English philosopher (1936–2009)

Brian Barry, (7 August 1936 – 10 March 2009) was a moral and political philosopher. He was educated at the Queen's College, Oxford, obtaining the degrees of B.A. and D.Phil. under the direction of H. L. A. Hart.

Along with David Braybrooke, Richard E. Flathman, Felix Oppenheim, and Abraham Kaplan, he is widely credited with having fused analytic philosophy and political science. Barry also fused political theory and social choice theory and was a persistent critic of public choice theory.

==Life==
During his early career, Barry held teaching posts at the University of Birmingham, Keele University and the University of Southampton. In 1965 he was appointed a teaching fellow at University College, Oxford and then Nuffield College. In 1969 he became a professor at Essex University.

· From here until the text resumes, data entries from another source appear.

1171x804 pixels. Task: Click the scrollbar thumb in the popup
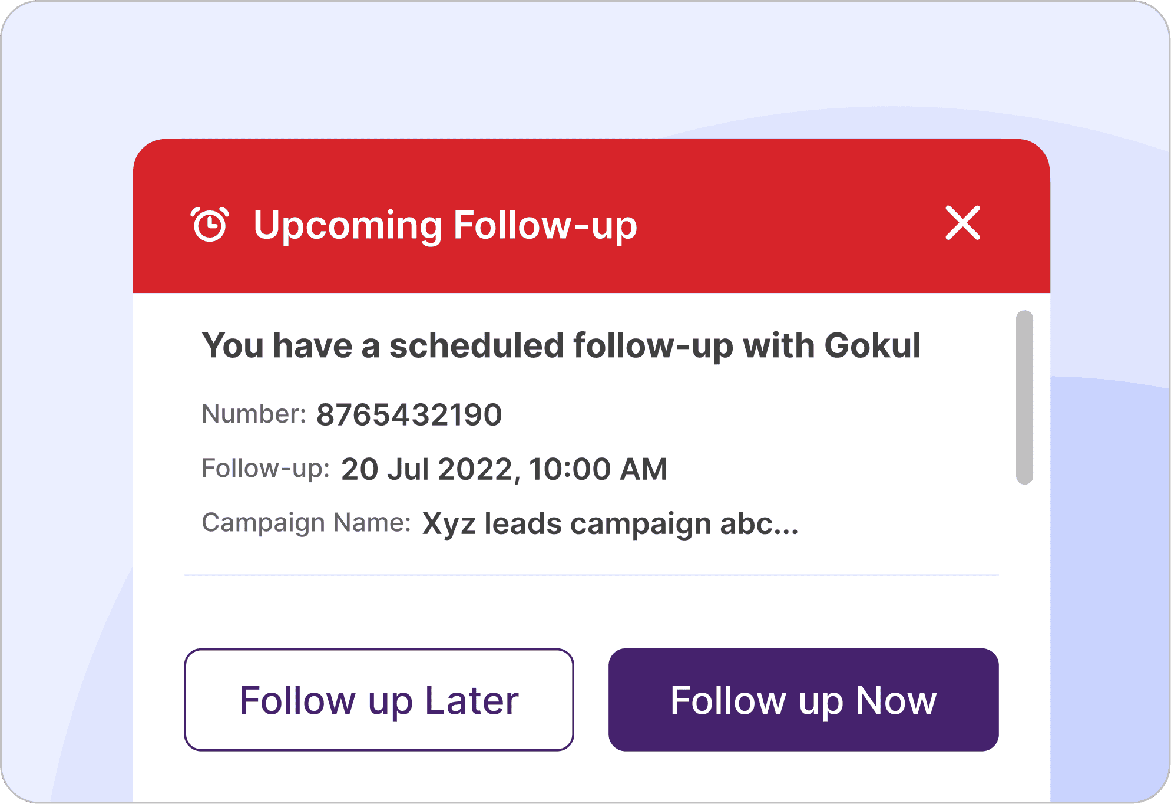pos(1024,397)
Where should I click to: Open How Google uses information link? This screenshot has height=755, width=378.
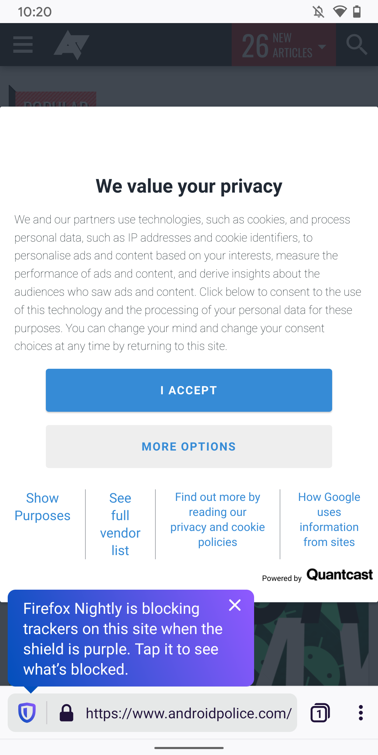click(329, 520)
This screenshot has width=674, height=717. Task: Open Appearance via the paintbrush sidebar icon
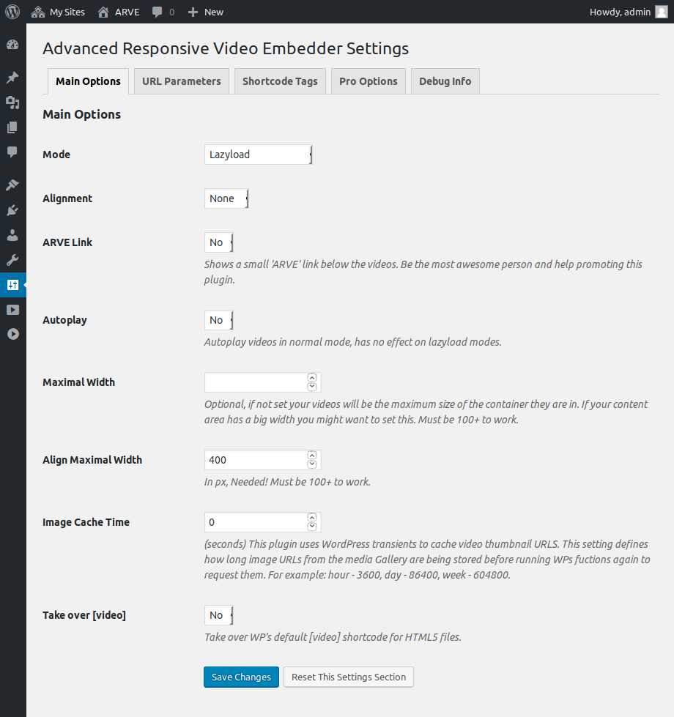point(12,185)
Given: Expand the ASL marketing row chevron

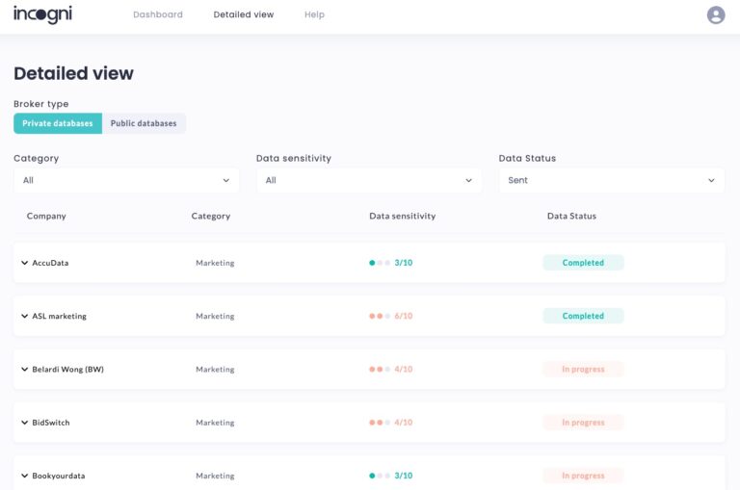Looking at the screenshot, I should [25, 316].
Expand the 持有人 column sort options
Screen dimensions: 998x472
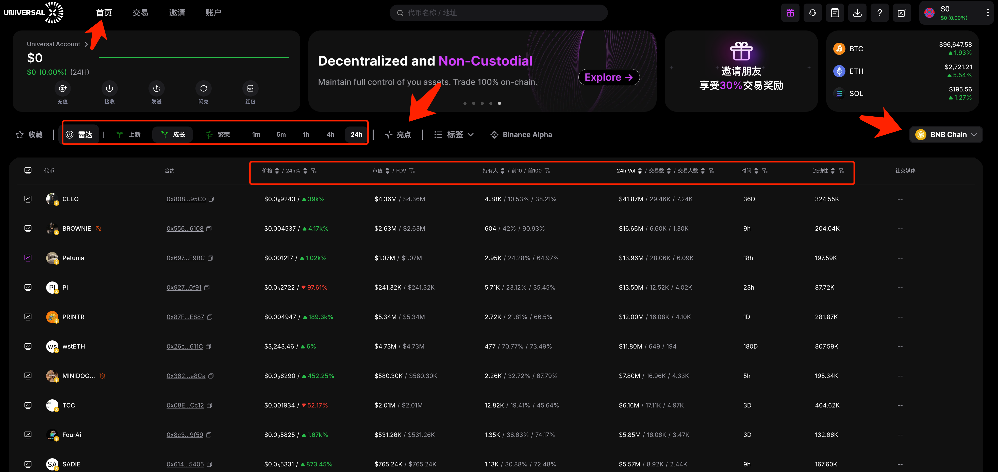[503, 171]
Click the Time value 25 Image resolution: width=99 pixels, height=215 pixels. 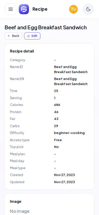click(x=56, y=91)
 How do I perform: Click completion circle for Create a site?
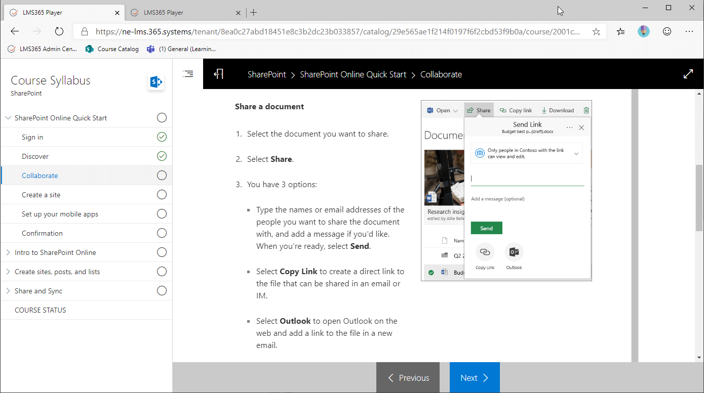click(162, 195)
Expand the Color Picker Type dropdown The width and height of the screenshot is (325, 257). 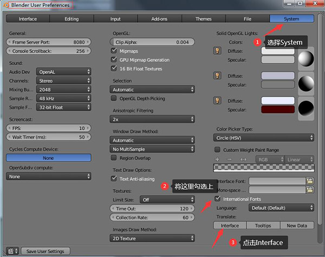tap(264, 137)
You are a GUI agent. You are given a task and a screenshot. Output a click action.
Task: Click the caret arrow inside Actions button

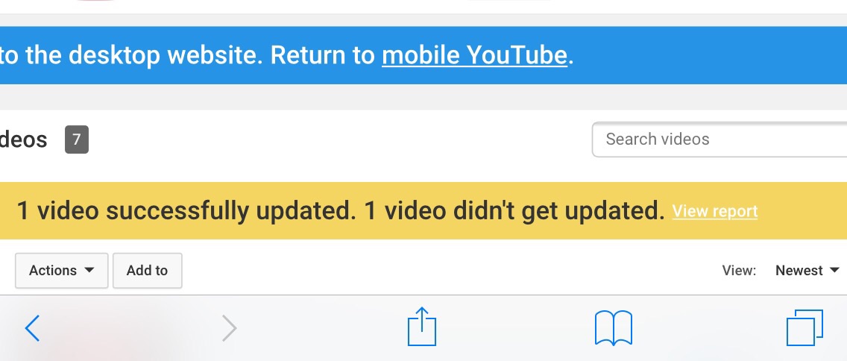[89, 270]
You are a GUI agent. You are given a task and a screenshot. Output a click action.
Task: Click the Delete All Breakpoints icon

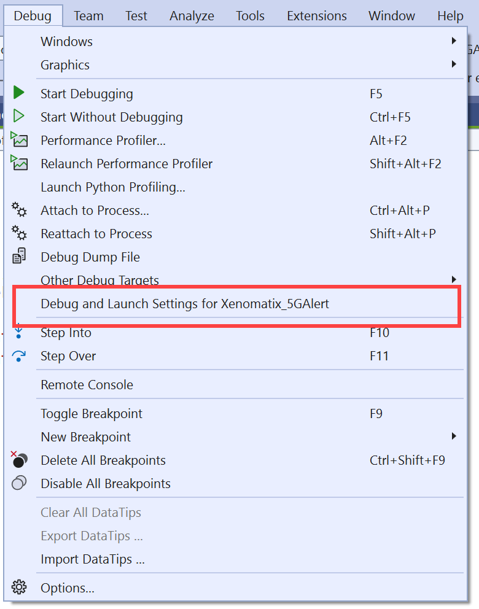19,460
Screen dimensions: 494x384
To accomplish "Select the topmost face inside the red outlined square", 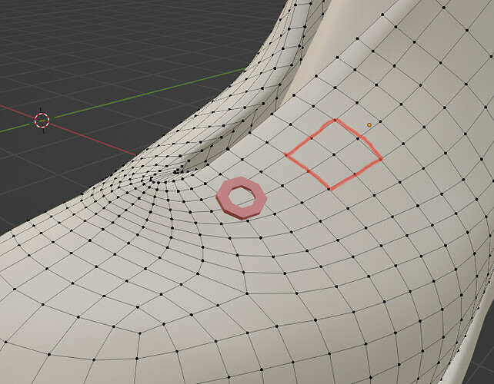I will (x=335, y=137).
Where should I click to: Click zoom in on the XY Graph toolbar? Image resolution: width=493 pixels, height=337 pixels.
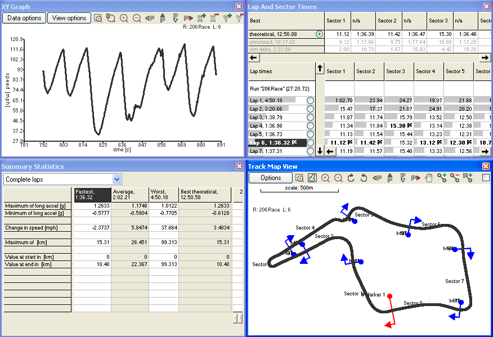coord(124,18)
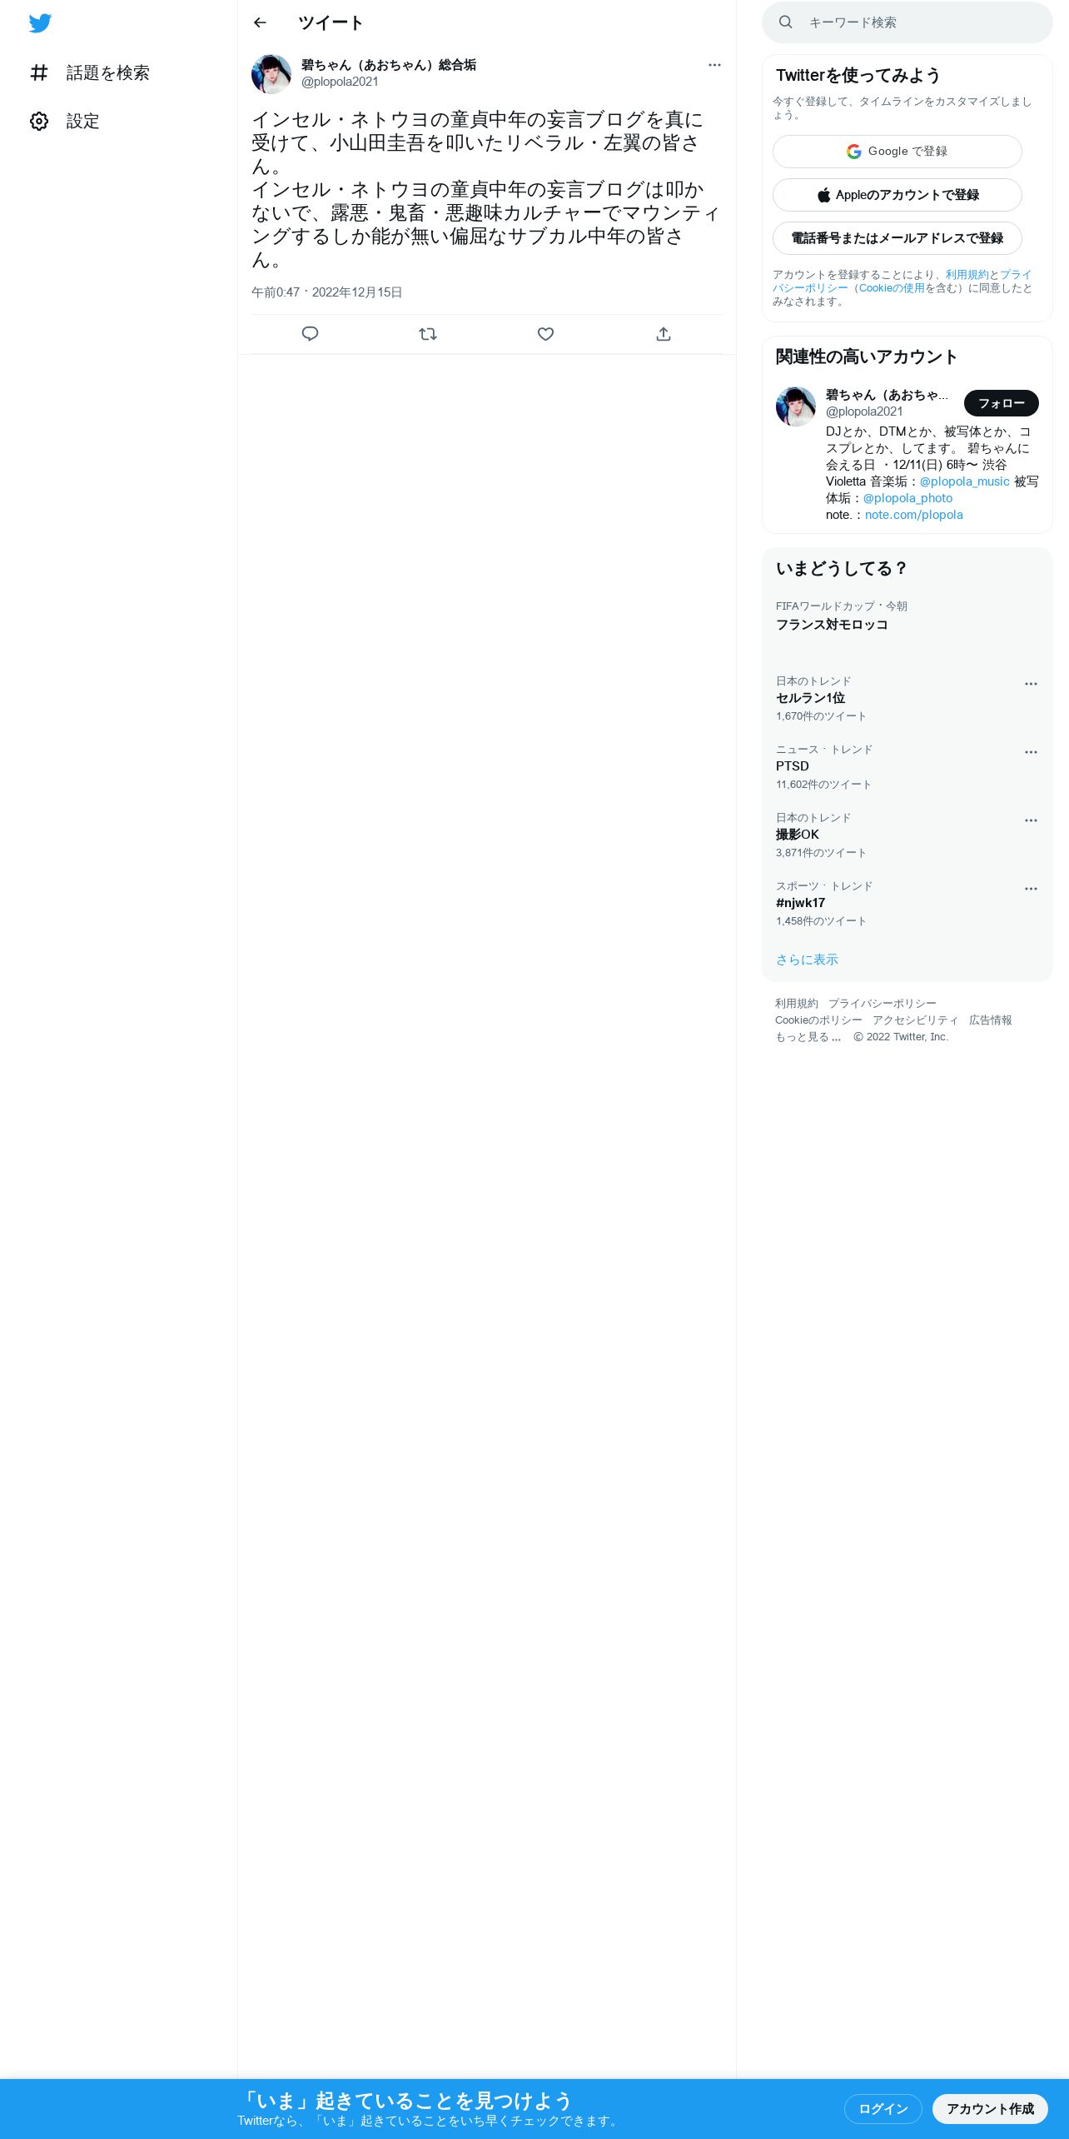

Barry was Lieber Professor Emeritus of Political Philosophy at Columbia University and Professor Emeritus of Political Science at the London School of Economics. He was awarded the Johan Skytte Prize in Political Science in 2001. Barry also taught at the University of Chicago, in the departments of philosophy and political science. During this time he edited the journal Ethics, helping raise its publication standards. Under his editorship, it became perhaps the leading journal for moral and political philosophy.

He was elected a Fellow of the American Academy of Arts and Sciences in 1978. Barry was a Distinguished Supporter of the British Humanist Association, and was awarded an honorary doctorate by the University of York in 2006.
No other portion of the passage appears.